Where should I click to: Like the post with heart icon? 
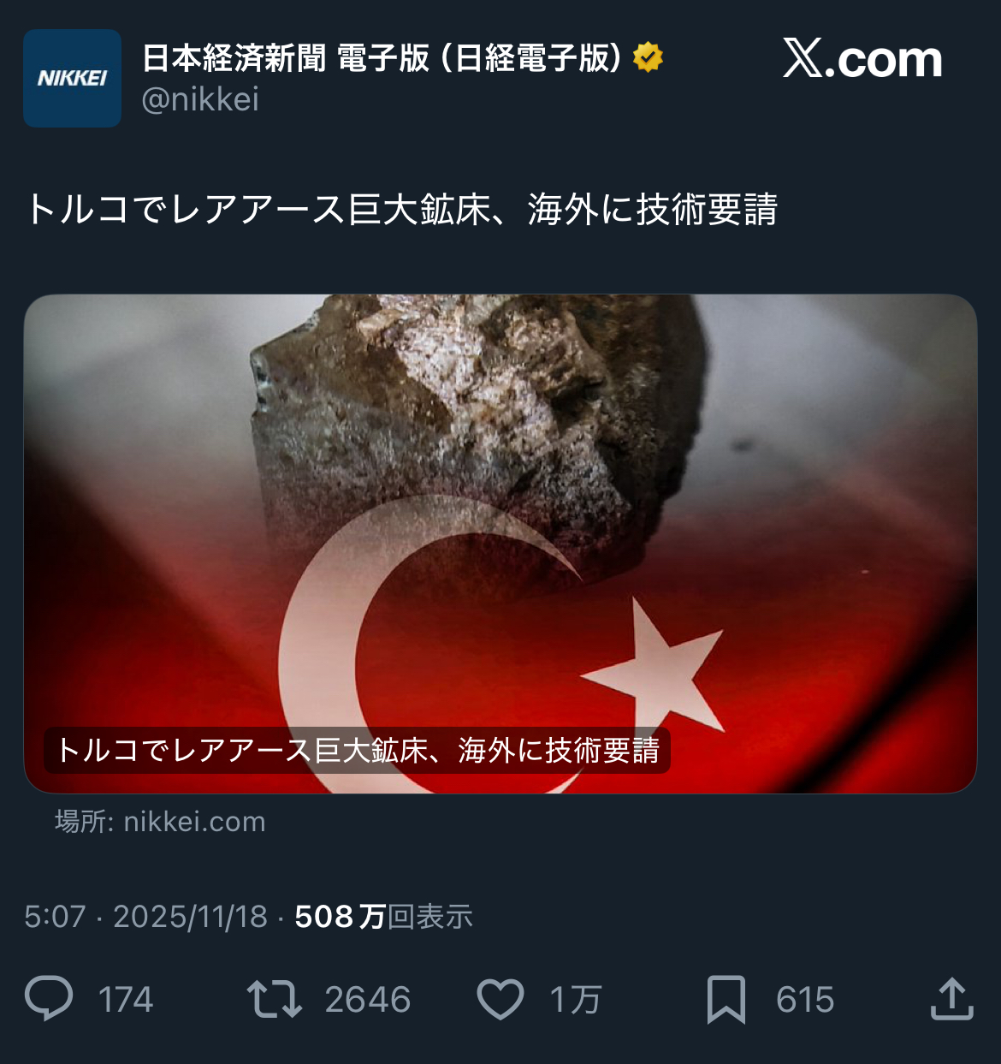coord(501,999)
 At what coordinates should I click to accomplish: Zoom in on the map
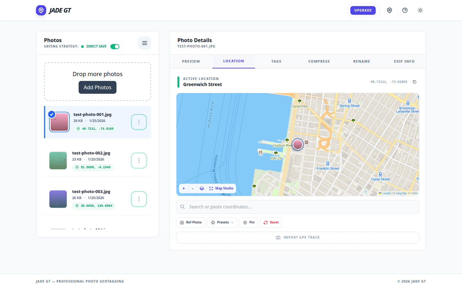pyautogui.click(x=184, y=188)
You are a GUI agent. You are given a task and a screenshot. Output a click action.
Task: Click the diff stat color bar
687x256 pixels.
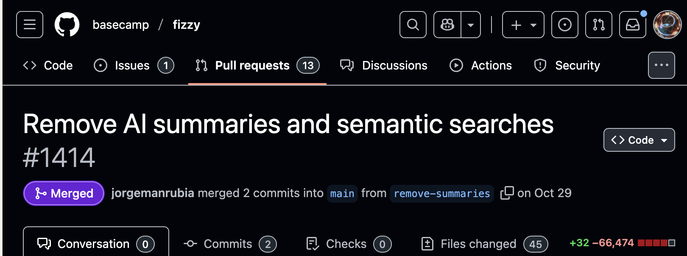coord(656,243)
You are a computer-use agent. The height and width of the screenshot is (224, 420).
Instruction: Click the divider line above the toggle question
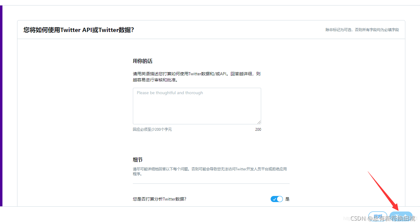[211, 184]
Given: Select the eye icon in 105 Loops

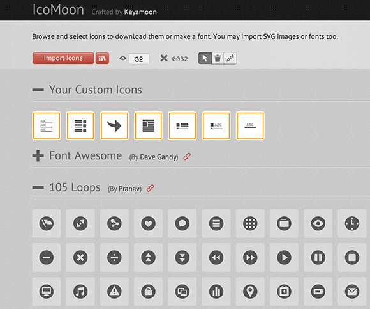Looking at the screenshot, I should pos(318,223).
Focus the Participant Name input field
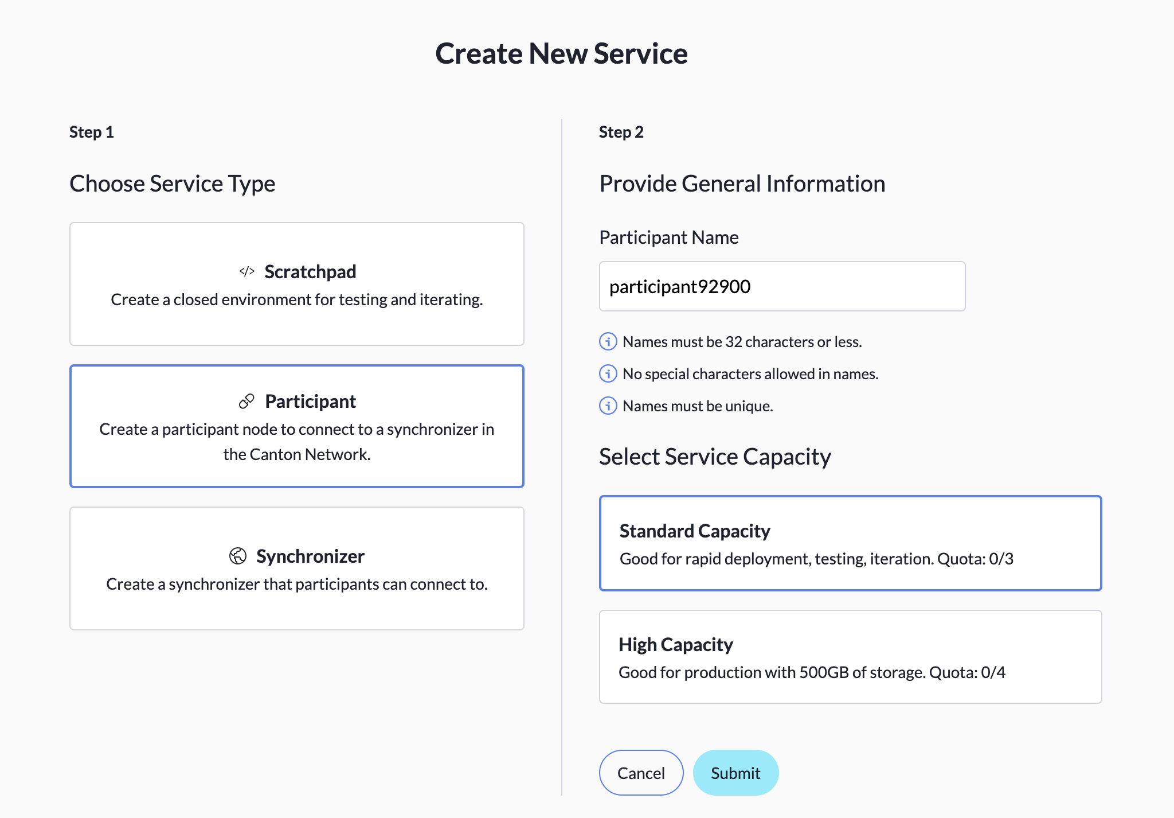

#####

Set problem: Reproduce the records above line for line, with every character unchanged, but leave out the pictures.

Answer:
Where should I click to: Like the post with heart icon? 
coord(501,999)
 At what coordinates should I click to accomplish: Zoom in on the map
pyautogui.click(x=184, y=188)
You are a GUI agent. You are given a task and a screenshot. Output a click action.
Task: Click the diff stat color bar
687x256 pixels.
coord(656,243)
You are a computer-use agent. The height and width of the screenshot is (224, 420).
Instruction: Click the divider line above the toggle question
[211, 184]
Given: Select the eye icon in 105 Loops

Looking at the screenshot, I should pos(318,223).
Focus the Participant Name input field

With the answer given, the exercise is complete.